** Belge bölümü **
━━━━━━━━━━
Pazartesi

şükürler olsun!


‘bir insan daha var, çok şükür, evde;
nefes var,
ayak sesi var;
çok şükür, çok şükür.’

orhan veli bu şiiri kimin için yazmış en azından biz bilmeyiz ama bildiğimiz bir şey var ki, evimizde şükredecek ayak sesleri bir de ses var, ‘hani sana risotto yapacaktım?’ der.

uzun zamandır tekrar edilen bu serzeniş, ‘hele dur bakalım!’ huysuzluğumuzdan; ‘nasıl yapacaksın? içine neler konuluyor?’ merakımızdan; ‘malzemeleri hazır edelim olur’ telaşımızdan uzunca bir süredir her pazar evin duvarlarında yankılanıp dururdu.

sonunda et suyunu, pirinci, tereyağını, kaşarı, kuru soğanı hazır edip, ‘hadi mutfak senin’ dedik babiş’e, biz de bir kenarda çalışıp risottonun yanına karides güveç yapmaya karar verdik!
━━━━━━━━━━
(Veri kümesi girdileri)
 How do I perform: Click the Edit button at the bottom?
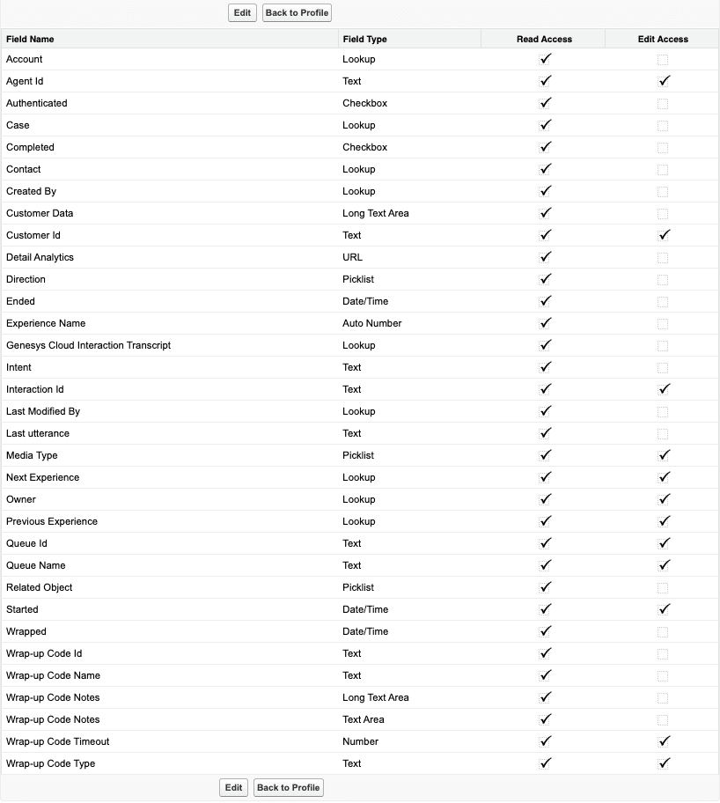tap(233, 787)
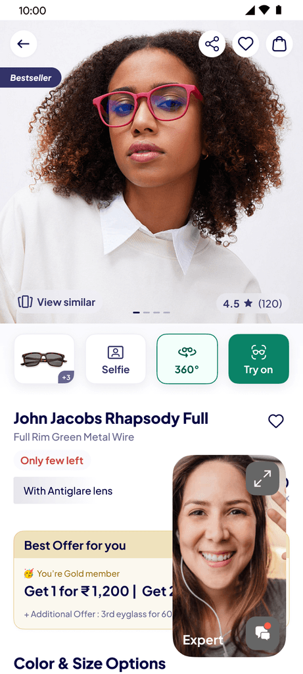Tap the Bestseller badge

(30, 78)
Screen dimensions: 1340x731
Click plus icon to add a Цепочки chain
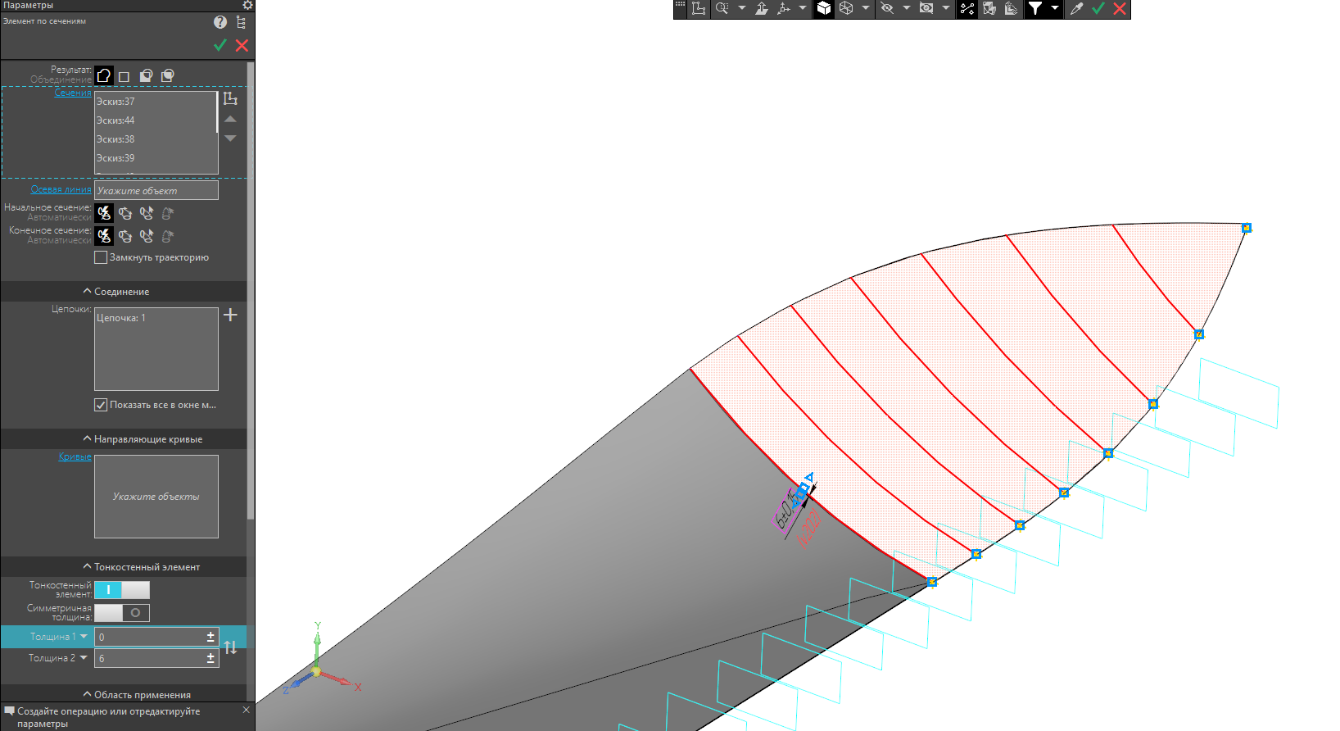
━━━━━━━━━━
** Görevler ve alıştırmalar **
A. Risotto yazısına göre risotto için hangi malzemeler hazır edildi?
B. Risotto yazısını son cümleden sonra devam ettirin.
Girdiler, risotto yazısından ayrı, bağımsız bir malzemedir.

** Cevap anahtarı **
A. Et suyu, pirinç, tereyağı, kaşar ve kuru soğan.

B.
baba kızın mutfakta yan yana çalışmaları pek keyifli oluyormuş canım! akıl edebilseydik ya da en azından babiş’in mutfakta bu kadar yetenekli olduğunu tahmin etseydik şimdiye çoktan pazarları bir köşede oturup yemeğin hazır olmasını bekliyor; hatta arada divanda şekerleme bile yapıyor olurduk. ancak gelin görün ki bize doğru gelen bu düşünce baba kılığına girince pek doğru gelmiyordu.

‘ya elini yakarsa?’, ‘mutfakta saçlarını toparlamıyor ki!’, ‘yemek bir taraftan yapılır bir taraftan da etraf toplanır ee o bunu daha bilmiyor ki!’

‘bilmez tabii fırsat versen bilirdi!’ dedik sonunda ve böylelikle babiş, mutfağa bir yemeği başından sonuna kadar yapmak için el koydu!

mutfağımızda bir ‘yabancı’ olunca önce bir köşede oturup seyrettik, arada bir şey sorulunca yanıt verip düşüncemizi belirttik, ‘olur olur o tencerede olur’ dedik; kızımız soğan doğrarken telaşlandık sonunda baktık ki her şey yolunda gidiyor, ayak altında fazla dolaşmadan bir tavaya tereyağı koyup önceden soyulmuş ve de hazır edilmiş domatesleri ve yeşil biberleri çevirdik; ardından küçük küçük doğradığımız mantarları ekledik; bir diş sarımsağı da en sonunda karideslere katıp iki küçük güveçte fırına sürdük. zamanı gelince de üstlerine rendelenmiş kaşar koyduk hem görüntü hem de lezzet versin diye.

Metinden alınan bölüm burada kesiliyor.